* [Assignment]:
With the line containing "[Site logo] (146, 22)" as the start and the line containing "[Click to enlarge] (42, 353)" as the end, transcribe that span of the entries below exactly, including both.

* [Data provided]:
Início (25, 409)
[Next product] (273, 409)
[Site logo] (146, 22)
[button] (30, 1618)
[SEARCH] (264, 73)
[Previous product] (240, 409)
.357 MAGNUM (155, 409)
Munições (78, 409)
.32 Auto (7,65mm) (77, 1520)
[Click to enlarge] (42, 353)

---

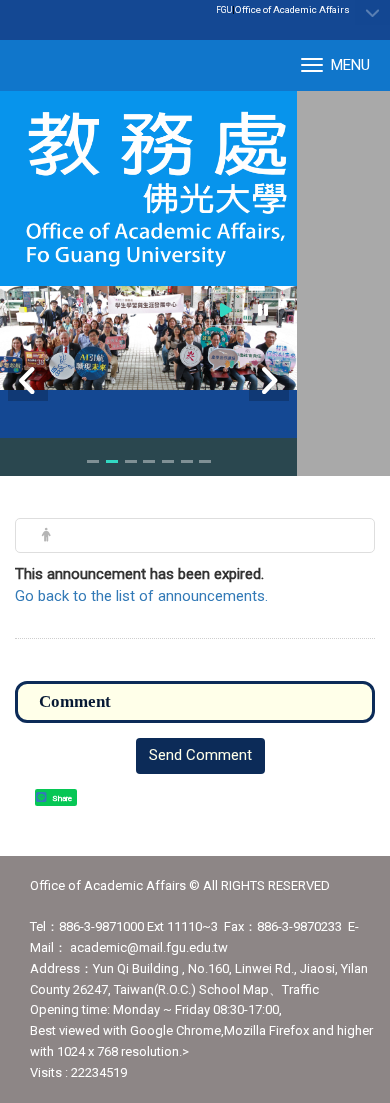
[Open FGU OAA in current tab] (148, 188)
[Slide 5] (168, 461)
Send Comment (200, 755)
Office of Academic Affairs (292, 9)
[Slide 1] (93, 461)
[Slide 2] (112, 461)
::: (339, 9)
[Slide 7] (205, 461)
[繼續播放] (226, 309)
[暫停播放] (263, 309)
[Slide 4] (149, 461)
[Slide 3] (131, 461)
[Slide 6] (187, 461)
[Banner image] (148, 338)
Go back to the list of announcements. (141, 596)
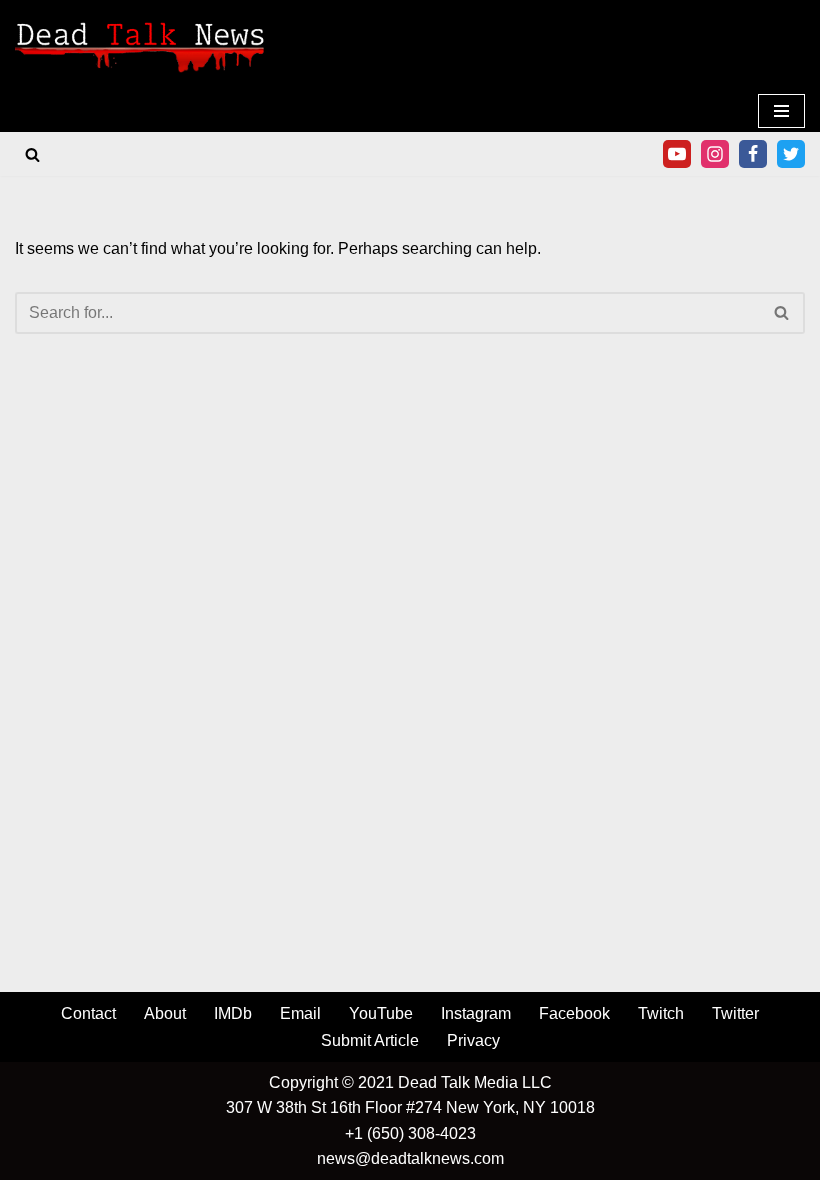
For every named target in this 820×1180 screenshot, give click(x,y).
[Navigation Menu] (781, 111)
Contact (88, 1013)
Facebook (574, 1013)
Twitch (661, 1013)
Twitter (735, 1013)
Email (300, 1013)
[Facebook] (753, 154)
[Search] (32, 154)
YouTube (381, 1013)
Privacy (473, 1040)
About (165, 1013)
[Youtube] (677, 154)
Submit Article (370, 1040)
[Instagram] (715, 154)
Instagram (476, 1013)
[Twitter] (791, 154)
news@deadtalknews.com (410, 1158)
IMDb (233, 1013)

* [Answer for this exercise]:
[Site logo] (146, 22)
[button] (30, 1618)
[SEARCH] (264, 73)
[Previous product] (240, 409)
.357 MAGNUM (155, 409)
Munições (78, 409)
.32 Auto (7,65mm) (77, 1520)
[Click to enlarge] (42, 353)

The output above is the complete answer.